# Collected data
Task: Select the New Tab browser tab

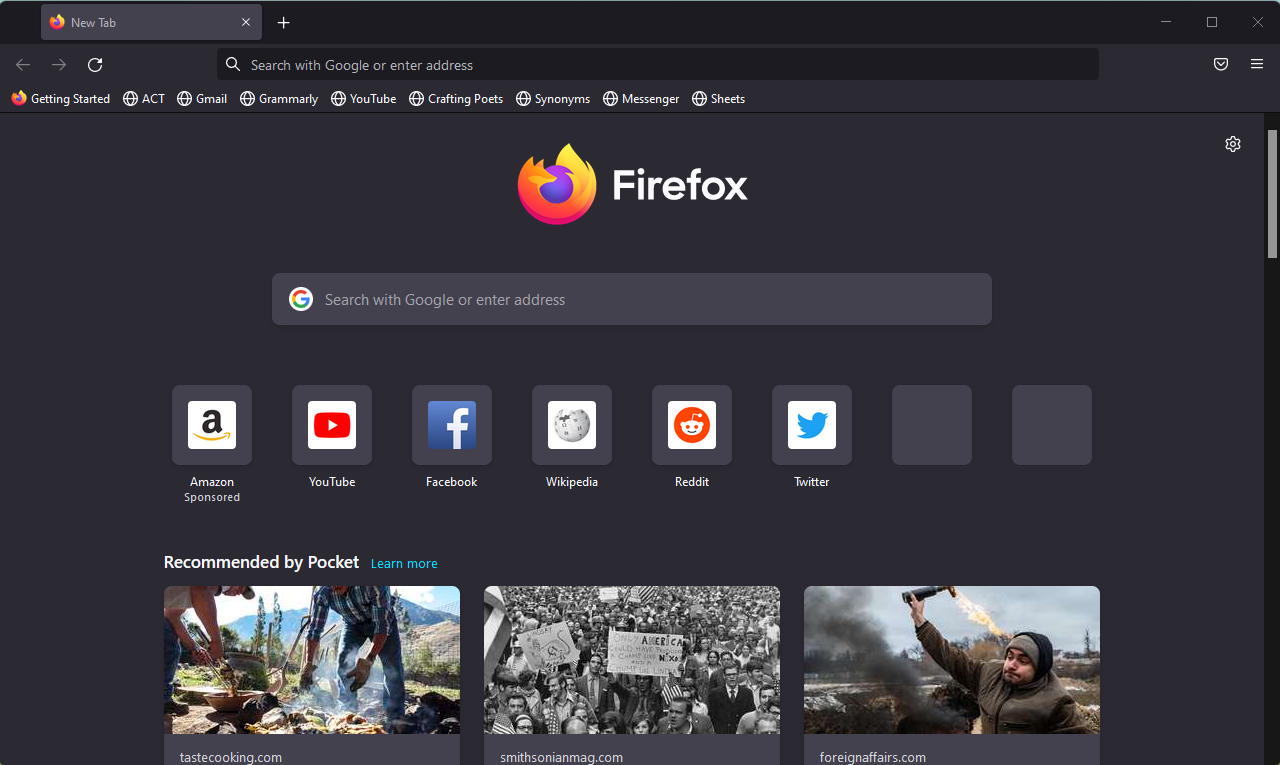Action: click(x=140, y=22)
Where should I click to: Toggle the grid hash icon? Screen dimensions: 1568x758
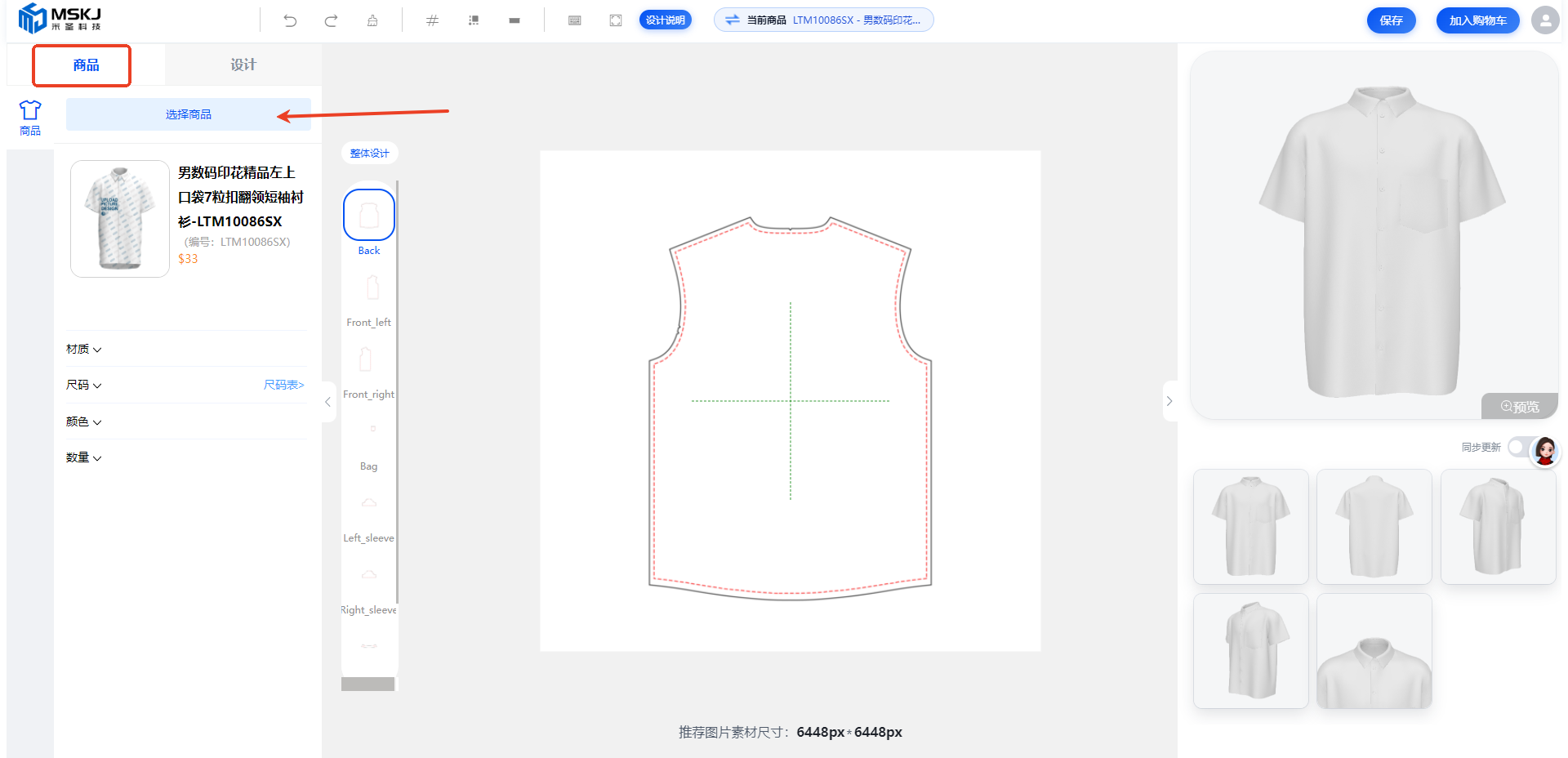pos(432,20)
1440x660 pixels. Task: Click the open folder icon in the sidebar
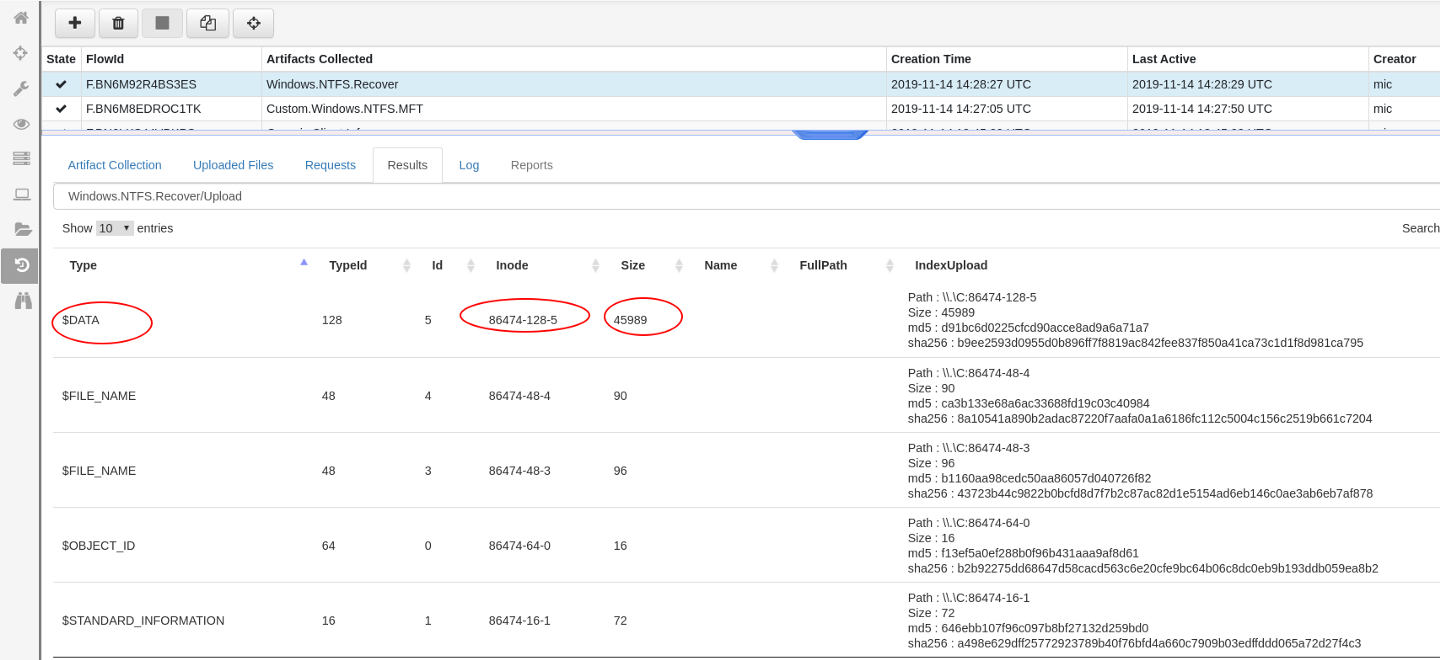[x=21, y=229]
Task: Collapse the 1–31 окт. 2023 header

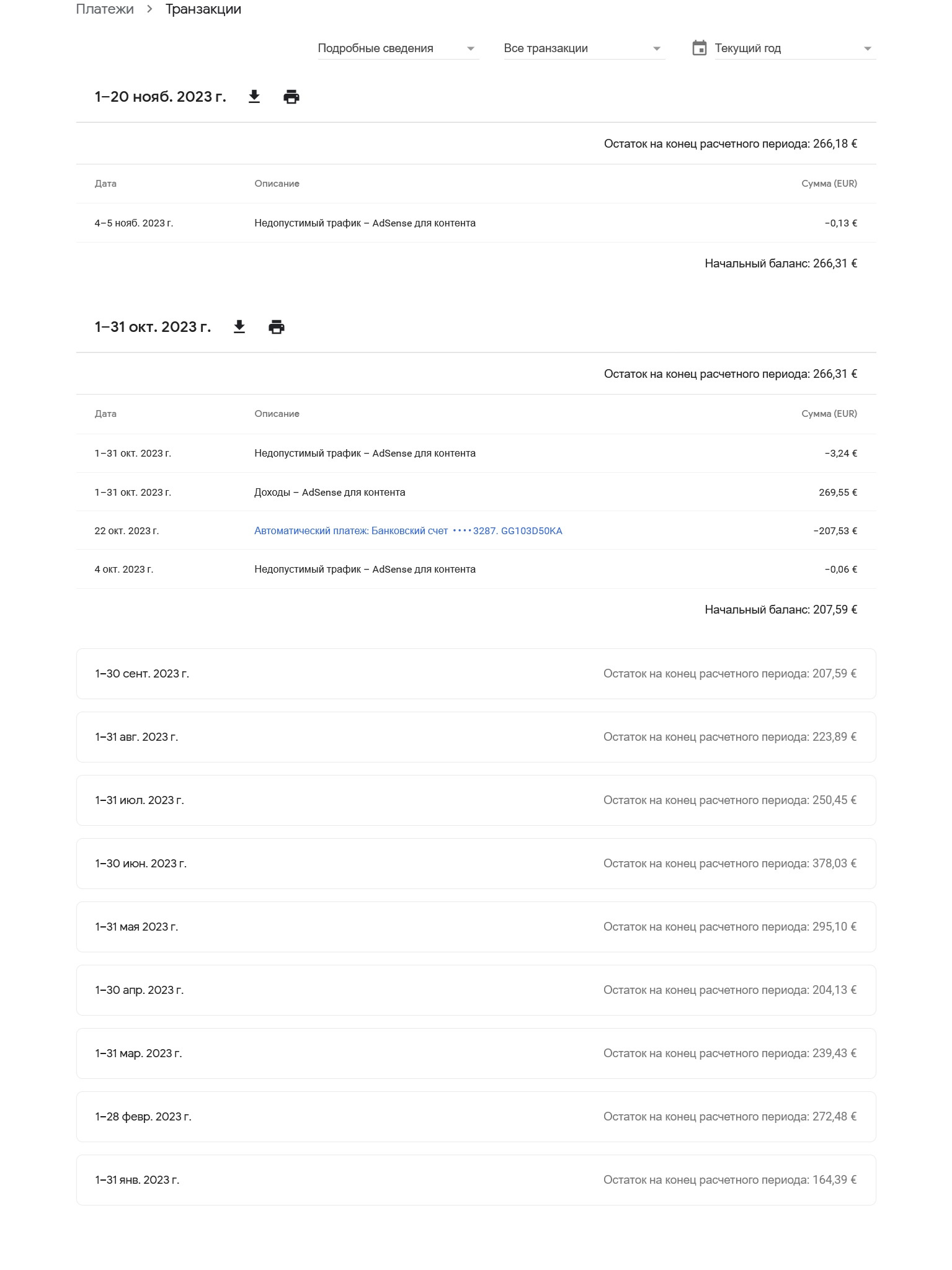Action: pos(153,327)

# Required work
Make an exact copy of the records above, with the pictures left out.

# The answer
Task: Select the New Tab browser tab

Action: click(x=140, y=22)
Where should I click to: Toggle the grid hash icon? Screen dimensions: 1568x758
pos(432,20)
1440x660 pixels. Task: Click the open folder icon in the sidebar
[x=21, y=229]
Task: Collapse the 1–31 окт. 2023 header

Action: pos(153,327)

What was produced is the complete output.